Exactly as written, set down every entry once more.

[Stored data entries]
= = = =
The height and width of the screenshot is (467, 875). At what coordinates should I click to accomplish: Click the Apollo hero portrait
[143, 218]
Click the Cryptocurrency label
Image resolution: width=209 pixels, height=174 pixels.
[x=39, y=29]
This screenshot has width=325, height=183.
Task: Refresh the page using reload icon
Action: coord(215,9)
= = = =
■ Result:
The height and width of the screenshot is (467, 875). At what coordinates should I click to accomplish: Click the Apollo hero portrait
[143, 218]
Click the Cryptocurrency label
Image resolution: width=209 pixels, height=174 pixels.
[x=39, y=29]
This screenshot has width=325, height=183.
Task: Refresh the page using reload icon
Action: coord(215,9)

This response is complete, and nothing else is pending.